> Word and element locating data
┄┄┄┄┄┄┄┄┄┄

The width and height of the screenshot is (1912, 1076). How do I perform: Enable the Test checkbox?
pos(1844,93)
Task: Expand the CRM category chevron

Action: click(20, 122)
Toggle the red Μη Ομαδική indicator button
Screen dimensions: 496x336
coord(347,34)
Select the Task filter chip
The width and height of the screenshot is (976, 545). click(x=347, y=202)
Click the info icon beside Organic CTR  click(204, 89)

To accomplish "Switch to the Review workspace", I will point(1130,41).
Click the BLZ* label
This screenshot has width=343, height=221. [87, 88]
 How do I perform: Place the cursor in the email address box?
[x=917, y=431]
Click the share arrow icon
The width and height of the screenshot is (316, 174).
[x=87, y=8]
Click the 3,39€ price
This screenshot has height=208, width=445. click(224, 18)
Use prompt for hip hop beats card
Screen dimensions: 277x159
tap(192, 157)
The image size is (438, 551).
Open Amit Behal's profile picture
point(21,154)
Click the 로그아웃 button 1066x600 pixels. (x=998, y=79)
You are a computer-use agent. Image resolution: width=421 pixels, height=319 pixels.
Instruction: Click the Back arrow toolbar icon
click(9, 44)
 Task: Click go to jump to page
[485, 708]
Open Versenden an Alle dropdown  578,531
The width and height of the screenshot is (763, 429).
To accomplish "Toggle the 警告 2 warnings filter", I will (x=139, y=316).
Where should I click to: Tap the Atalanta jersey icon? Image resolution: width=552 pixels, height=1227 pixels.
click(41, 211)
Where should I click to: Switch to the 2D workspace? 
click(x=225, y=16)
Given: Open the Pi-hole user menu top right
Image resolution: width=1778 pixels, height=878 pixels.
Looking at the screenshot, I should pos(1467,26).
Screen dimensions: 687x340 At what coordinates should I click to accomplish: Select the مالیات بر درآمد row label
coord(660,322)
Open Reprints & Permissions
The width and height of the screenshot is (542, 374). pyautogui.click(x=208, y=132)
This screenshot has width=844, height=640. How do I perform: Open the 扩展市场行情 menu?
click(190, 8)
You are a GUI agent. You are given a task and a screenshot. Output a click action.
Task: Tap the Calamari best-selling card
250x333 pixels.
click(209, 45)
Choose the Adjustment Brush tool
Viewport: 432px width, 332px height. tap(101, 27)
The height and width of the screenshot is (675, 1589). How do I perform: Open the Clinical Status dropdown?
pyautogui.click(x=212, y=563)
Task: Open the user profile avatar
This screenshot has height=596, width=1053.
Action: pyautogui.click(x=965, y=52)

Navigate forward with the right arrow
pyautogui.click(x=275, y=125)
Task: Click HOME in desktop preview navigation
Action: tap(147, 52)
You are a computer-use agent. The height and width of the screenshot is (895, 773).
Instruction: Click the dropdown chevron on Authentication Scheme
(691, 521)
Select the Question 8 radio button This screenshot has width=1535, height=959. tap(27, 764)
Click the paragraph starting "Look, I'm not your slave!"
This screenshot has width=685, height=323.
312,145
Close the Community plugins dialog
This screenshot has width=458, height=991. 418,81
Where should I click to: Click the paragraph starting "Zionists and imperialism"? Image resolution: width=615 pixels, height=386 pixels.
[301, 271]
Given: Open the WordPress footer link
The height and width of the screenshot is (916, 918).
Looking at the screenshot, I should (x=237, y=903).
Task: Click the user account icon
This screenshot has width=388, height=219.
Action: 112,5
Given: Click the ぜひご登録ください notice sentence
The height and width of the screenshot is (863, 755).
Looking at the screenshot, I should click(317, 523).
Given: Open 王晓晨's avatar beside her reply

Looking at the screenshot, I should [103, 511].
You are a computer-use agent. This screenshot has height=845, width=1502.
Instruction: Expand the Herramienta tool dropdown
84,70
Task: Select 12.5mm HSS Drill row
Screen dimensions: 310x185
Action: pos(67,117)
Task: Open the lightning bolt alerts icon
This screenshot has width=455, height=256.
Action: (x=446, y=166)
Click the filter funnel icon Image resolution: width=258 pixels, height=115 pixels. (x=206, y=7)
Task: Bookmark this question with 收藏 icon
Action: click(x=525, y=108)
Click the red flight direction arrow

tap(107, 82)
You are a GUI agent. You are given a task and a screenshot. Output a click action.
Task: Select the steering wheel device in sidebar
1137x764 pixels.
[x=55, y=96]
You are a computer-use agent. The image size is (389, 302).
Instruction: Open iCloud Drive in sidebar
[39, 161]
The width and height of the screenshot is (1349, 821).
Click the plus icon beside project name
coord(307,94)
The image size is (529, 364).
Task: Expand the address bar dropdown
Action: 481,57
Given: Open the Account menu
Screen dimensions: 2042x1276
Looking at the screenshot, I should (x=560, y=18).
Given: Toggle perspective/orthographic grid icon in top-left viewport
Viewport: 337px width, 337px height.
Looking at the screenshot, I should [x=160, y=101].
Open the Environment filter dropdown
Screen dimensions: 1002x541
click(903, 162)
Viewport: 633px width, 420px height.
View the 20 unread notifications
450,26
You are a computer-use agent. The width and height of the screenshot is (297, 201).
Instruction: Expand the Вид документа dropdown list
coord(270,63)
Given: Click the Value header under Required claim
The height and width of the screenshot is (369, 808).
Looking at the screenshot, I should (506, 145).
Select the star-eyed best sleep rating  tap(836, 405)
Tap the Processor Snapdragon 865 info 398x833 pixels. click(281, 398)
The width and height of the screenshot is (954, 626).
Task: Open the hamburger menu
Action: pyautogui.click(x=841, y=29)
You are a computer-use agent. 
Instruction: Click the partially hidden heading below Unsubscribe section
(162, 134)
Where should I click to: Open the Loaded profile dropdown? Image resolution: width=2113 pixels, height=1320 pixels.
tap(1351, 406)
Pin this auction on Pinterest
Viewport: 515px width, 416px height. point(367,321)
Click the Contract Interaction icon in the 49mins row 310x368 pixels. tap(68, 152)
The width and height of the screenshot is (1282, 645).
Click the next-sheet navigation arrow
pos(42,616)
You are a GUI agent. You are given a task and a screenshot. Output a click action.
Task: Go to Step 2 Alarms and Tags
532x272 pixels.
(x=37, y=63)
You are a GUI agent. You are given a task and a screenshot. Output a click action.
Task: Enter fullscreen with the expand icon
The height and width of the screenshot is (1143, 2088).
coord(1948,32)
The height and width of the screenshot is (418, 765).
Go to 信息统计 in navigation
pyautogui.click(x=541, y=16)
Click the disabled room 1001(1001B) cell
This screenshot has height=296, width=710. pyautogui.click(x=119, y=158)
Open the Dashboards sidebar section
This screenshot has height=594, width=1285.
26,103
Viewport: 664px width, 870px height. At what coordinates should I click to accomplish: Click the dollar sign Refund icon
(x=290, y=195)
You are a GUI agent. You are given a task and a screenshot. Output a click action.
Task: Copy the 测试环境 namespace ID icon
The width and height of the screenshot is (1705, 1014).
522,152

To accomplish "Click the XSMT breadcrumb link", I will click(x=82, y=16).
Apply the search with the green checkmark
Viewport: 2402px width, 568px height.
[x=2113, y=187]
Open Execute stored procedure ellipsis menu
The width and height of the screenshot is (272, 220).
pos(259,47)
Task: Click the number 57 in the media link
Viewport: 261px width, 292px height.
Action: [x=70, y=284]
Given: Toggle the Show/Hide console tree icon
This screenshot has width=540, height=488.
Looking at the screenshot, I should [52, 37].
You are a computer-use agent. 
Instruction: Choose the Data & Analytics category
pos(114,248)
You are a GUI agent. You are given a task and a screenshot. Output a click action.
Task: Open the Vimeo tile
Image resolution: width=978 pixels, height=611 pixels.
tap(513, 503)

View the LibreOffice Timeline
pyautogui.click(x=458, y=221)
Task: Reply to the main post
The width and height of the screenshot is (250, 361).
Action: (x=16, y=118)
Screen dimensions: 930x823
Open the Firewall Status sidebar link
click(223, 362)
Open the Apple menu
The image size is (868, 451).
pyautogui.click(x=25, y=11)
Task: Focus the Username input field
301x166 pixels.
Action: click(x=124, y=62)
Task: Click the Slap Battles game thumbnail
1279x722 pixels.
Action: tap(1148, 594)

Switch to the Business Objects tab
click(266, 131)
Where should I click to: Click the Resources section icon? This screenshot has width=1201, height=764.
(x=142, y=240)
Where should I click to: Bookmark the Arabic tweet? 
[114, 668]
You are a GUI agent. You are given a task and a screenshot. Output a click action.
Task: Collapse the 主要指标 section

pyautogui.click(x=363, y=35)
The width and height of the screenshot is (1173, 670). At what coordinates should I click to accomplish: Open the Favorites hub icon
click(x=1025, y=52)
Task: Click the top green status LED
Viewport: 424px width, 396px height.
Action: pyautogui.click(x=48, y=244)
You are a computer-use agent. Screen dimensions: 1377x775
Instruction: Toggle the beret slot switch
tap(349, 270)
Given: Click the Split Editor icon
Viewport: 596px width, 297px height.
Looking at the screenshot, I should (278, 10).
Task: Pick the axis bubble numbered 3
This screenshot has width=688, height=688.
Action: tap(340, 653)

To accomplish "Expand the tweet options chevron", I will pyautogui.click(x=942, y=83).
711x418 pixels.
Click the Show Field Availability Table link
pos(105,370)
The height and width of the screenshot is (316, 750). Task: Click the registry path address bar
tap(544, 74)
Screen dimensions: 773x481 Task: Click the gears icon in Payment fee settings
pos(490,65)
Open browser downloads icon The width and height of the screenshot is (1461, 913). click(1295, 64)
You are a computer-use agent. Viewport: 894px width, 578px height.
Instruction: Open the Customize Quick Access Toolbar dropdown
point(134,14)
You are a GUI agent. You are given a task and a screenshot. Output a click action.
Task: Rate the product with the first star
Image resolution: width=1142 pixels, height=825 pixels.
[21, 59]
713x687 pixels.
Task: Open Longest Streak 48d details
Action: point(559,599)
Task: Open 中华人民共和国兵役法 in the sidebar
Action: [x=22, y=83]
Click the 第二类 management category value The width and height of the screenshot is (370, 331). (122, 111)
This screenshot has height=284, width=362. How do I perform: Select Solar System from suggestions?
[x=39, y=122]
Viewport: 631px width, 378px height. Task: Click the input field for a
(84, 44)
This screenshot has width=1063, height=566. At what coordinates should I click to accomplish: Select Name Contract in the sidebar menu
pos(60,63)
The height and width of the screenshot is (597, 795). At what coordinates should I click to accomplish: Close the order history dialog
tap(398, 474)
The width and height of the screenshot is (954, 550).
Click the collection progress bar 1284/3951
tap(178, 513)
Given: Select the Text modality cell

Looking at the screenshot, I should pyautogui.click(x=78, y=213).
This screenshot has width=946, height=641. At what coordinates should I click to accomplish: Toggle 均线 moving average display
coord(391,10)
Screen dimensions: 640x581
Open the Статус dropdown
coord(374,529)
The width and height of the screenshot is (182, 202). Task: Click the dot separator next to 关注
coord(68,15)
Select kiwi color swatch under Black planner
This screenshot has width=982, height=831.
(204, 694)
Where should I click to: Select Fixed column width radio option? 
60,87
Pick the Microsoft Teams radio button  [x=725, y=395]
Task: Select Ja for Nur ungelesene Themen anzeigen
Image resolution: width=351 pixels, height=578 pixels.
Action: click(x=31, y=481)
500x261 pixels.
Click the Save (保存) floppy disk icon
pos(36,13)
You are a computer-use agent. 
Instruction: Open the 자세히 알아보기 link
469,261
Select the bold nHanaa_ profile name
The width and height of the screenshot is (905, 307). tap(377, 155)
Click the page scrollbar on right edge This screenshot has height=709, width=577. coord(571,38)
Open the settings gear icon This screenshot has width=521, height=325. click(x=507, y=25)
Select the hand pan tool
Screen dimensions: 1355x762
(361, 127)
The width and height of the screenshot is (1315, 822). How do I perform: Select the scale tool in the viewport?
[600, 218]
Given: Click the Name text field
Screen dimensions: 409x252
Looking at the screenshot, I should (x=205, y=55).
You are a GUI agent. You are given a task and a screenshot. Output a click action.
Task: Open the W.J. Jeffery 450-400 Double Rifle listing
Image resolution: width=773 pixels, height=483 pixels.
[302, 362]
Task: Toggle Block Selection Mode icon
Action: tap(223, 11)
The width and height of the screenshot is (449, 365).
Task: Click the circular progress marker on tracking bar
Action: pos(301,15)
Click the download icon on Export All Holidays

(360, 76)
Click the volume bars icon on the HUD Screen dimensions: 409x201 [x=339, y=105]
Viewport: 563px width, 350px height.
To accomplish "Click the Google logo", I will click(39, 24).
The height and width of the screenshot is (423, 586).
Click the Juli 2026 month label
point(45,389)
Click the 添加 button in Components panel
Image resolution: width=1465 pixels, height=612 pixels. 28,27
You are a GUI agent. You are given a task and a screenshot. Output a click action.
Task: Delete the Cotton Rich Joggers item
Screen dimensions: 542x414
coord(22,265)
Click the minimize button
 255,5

┄┄┄┄┄┄┄┄┄┄

> Exercise details
Write out the rows above exactly, from the line containing "Click the filter" through the line containing "[x=55, y=96]", both lines included.

> Response to this exercise
Click the filter funnel icon Image resolution: width=258 pixels, height=115 pixels. (x=206, y=7)
Task: Bookmark this question with 收藏 icon
Action: click(x=525, y=108)
Click the red flight direction arrow

tap(107, 82)
You are a GUI agent. You are given a task and a screenshot. Output a click action.
Task: Select the steering wheel device in sidebar
1137x764 pixels.
[x=55, y=96]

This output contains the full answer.